A: Levante Una Original
Tief stampfend spielt sich „Levante Una“ langsam warm. Sommerliche Rhythmen begeben sich nach einer Weile dazu und grooven schließlich vom Wind getragen richtig los. Trotz seiner schlichten Art und seinem fast stets gleich bleibendem Flow bringt die Scheibe immer wieder kleine Breaks ein, in denen der Track noch einmal Luft holt und noch etwas mehr losbläst.
A: Mike Wall RMX
Recht deep und mit einer fast durchgängig drückenden Bassline wurde der Mike Wall Remix ausgestattet. Hauptaugenmerk liegt natürlich auch hier auf dem rhythmischen Groove, der ebenfalls ein ums andere Mal unterbrochen wird, um dann später mit Tomtoms, die sich in Vordergrund drängen, weiter zu machen.
B: Martin Eyerer RMX
Wir hören zunächst das typische Martin-Eyerer-Geknarze und –Geschrubbe, aus dem der Groove wie ein Strudel empor steigt, aber ganz cool und einfach gehalten wird und daraus schließlich die afrikanischen "Gesänge" - so nennen wir es mal - nach oben gepresst werden wie auf einer Windböhe.
B: Steve Cole RMX
Als der Steve Cole Remix loslegte, konnte ich schon wieder die Dachziegel auf dem Haus tanzen hören, so satt drückt der Remix aus den Boxen heraus.
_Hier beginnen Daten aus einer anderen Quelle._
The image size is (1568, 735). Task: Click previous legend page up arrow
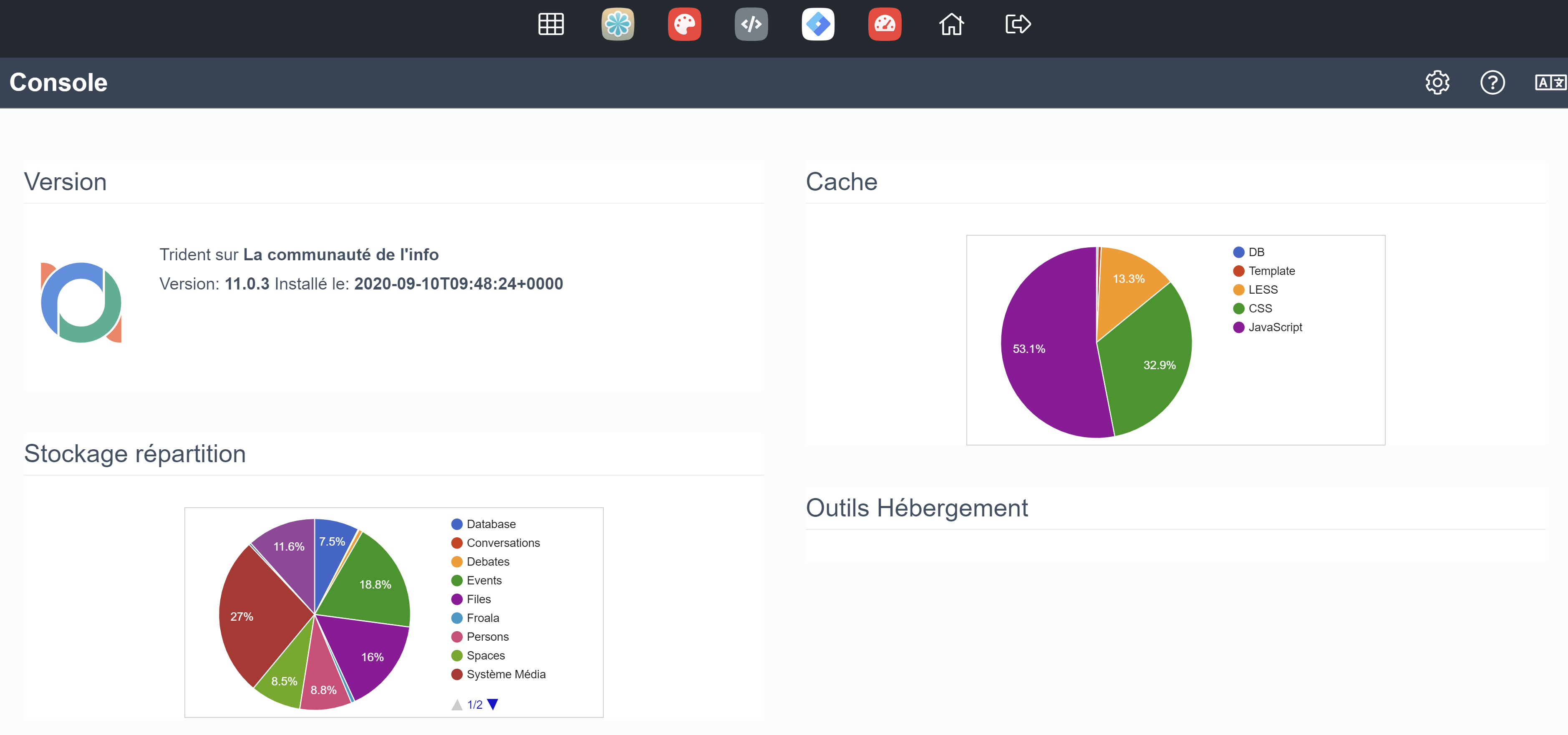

Gewohnt technoider präsentiert er seine Version von "Leventa Una" und macht aus einem fröhlichen Sommertrack einen mysteriösen und etwas gefährlich wirkenden Sommerorkan. Alles Unwichtige wurde weggelassen und so nimmt der Track seine Kraft aus dem schlichten Groove und den satten Drums.